No. Most of the hematological diseases are not hereditary. It is true that in some certain situations it has been seen that there are more cases than would be expected in a specific family, but in most of these ailments there is no genetic behavior. They are not infectious diseases that one can transmit to his children or that a child can transmit to his parents. Yes, there are a number of external causes that can potentially trigger it.

What causes?

Radiation, previous chemotherapy for other reasons. But really, we almost never know why a patient develops a hematological disease and not his neighbor. Overall, the cause of hematologic diseases is unknown.

Will there be a day when there is no need for a bone marrow transplant because the genetic correction that produces leukemia can be edited?

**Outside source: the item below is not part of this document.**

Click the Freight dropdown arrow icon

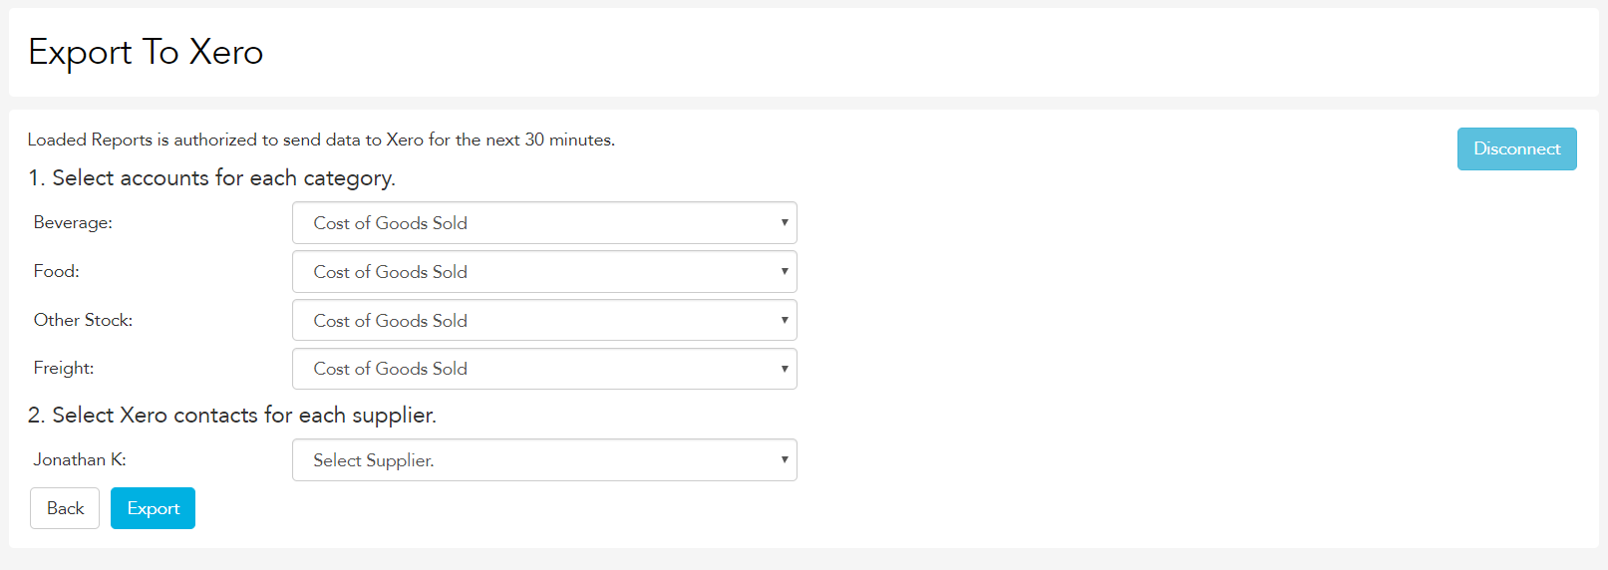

No. Most blood diseases are not hereditary diseases. With which, in this case it is not a question of genetic manipulation of the embryo during a pregnancy as advocated in other situations, because they are not inherited diseases. Ideally, the transplant has its complications and toxicities, both early and late, patients who die in the procedure, so we should work on therapeutic strategies that have the capacity to cure and that are more directed at the disease and do not have so many side effects. . But at the moment, despite all the new drugs that exist, there are many hematological diseases and the number of transplants in Europe, both autologous and allogeneic, continues to increase year after year.